The records below are to be reproduced exactly, with the pictures left out.

+++ Data extract

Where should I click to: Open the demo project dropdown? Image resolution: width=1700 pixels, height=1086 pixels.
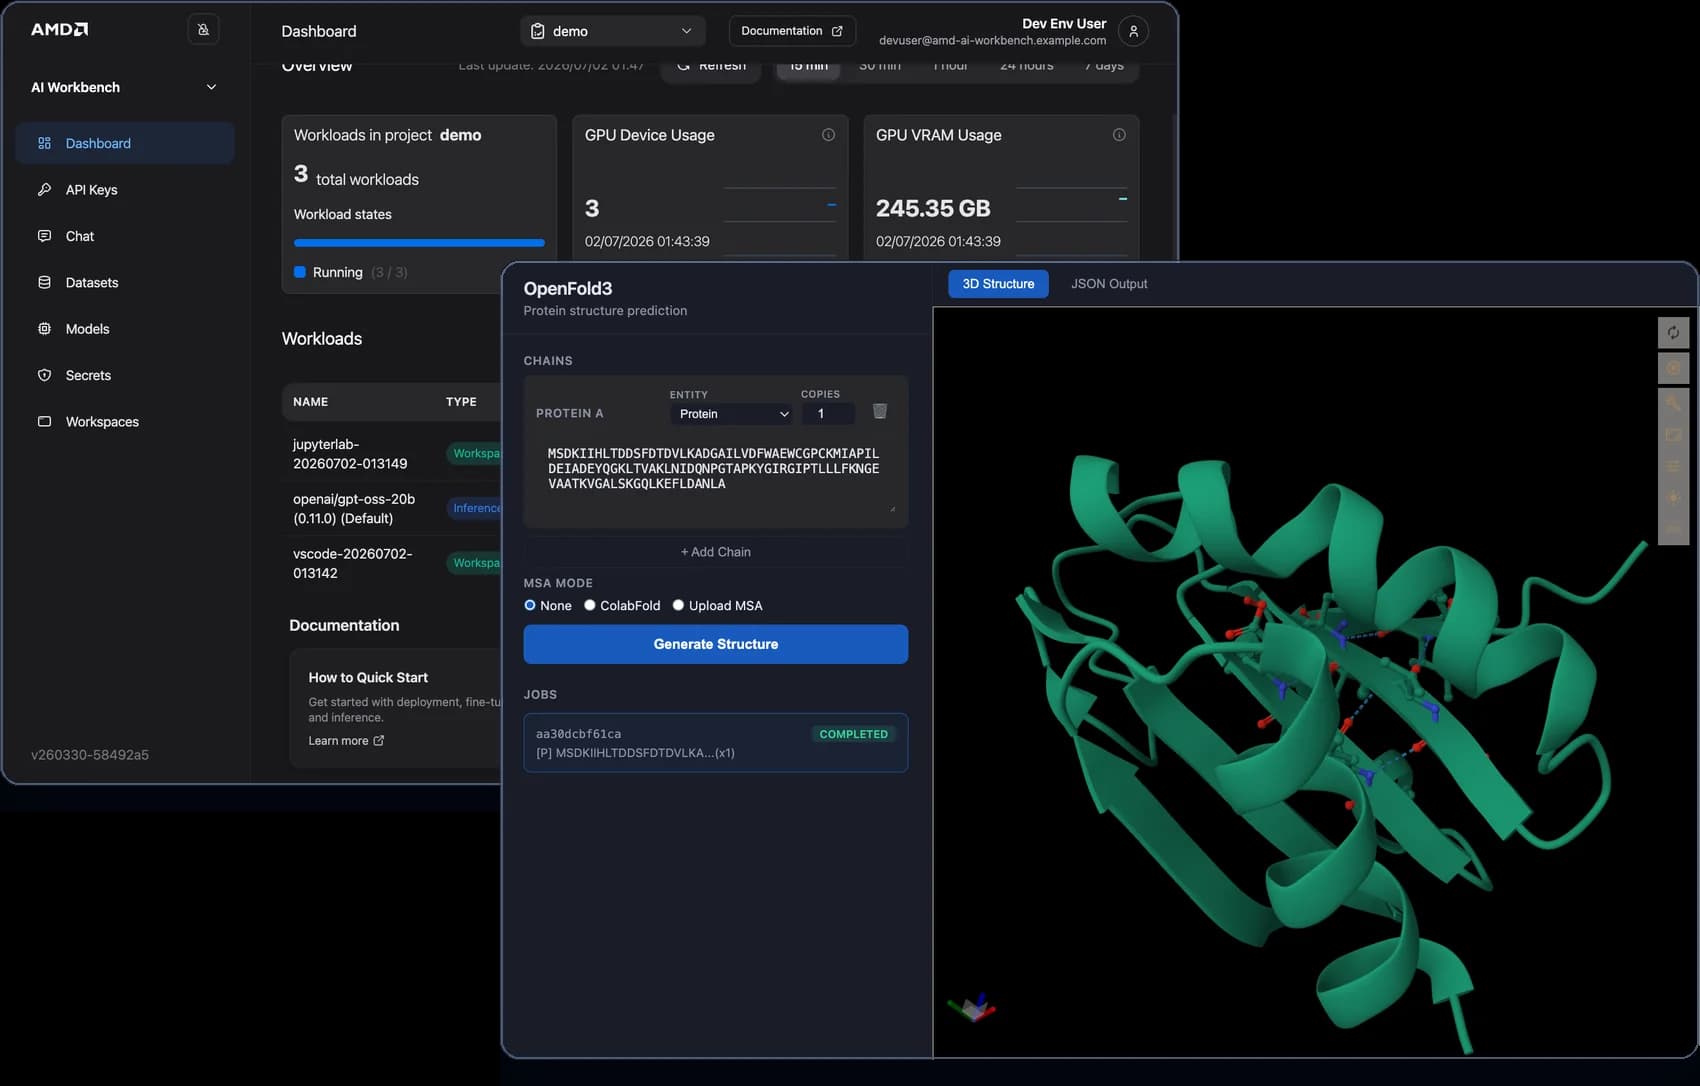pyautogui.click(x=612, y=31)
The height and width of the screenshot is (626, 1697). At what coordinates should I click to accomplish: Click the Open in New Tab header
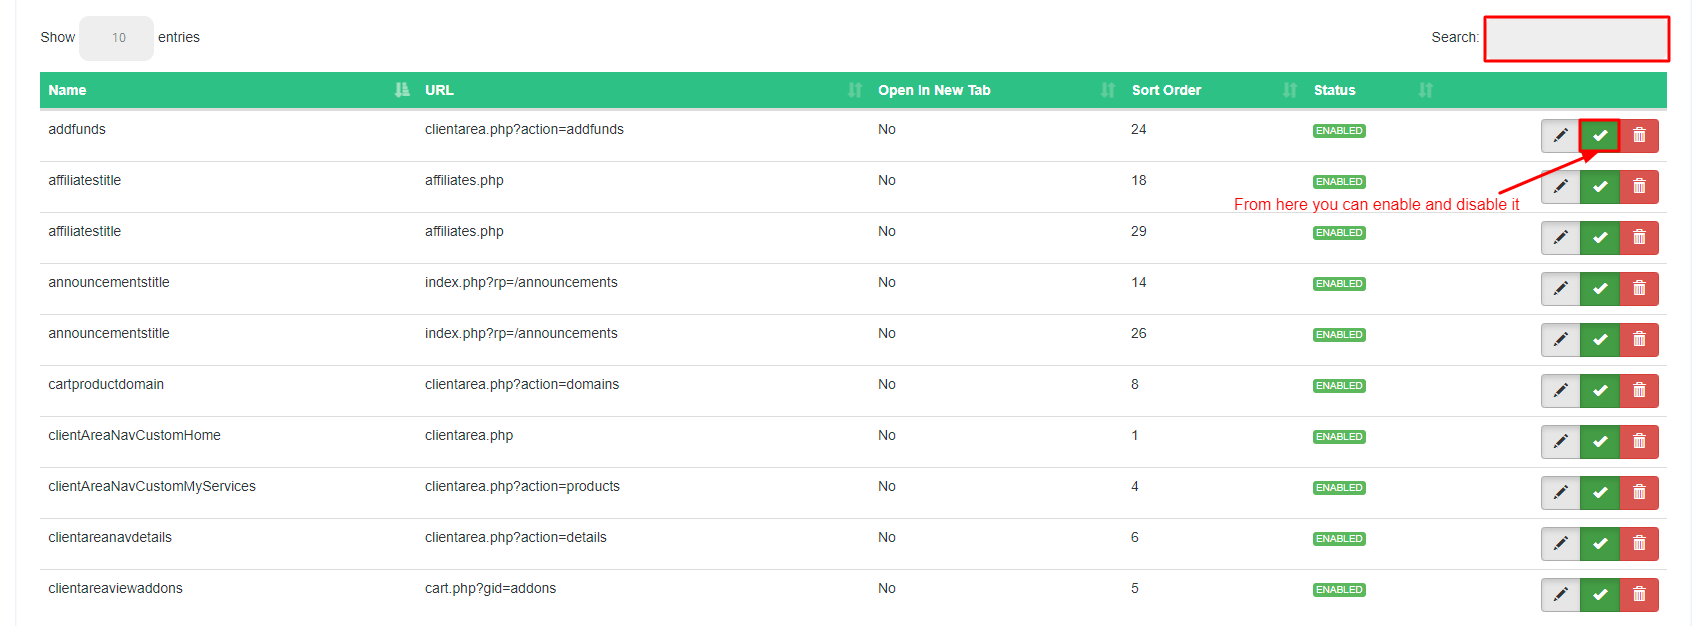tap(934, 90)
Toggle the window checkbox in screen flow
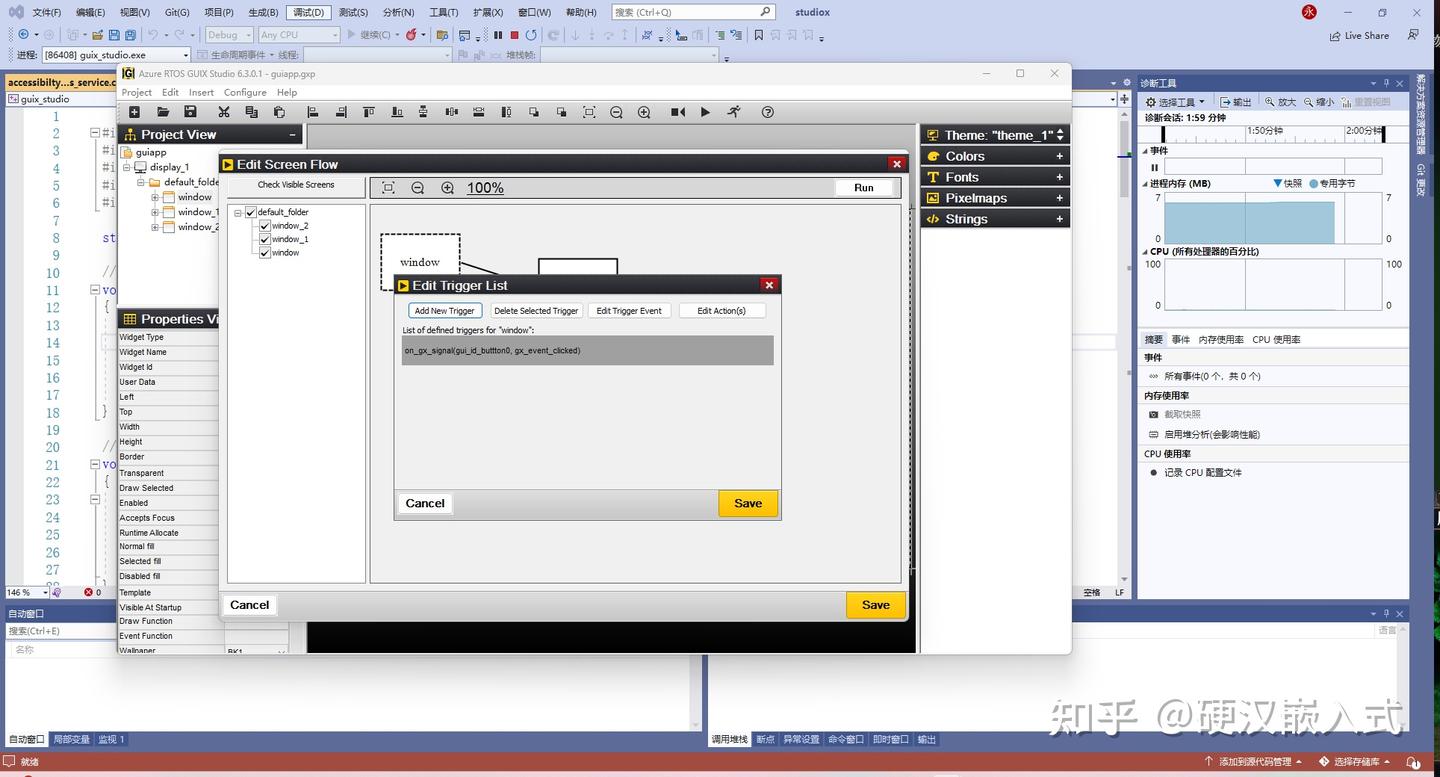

++++++

### The completed task
Where should I click to: Open the demo project dropdown? Image resolution: width=1700 pixels, height=1086 pixels.
pyautogui.click(x=612, y=31)
The height and width of the screenshot is (626, 1697). At what coordinates should I click to accomplish: Click the Open in New Tab header
tap(934, 90)
Toggle the window checkbox in screen flow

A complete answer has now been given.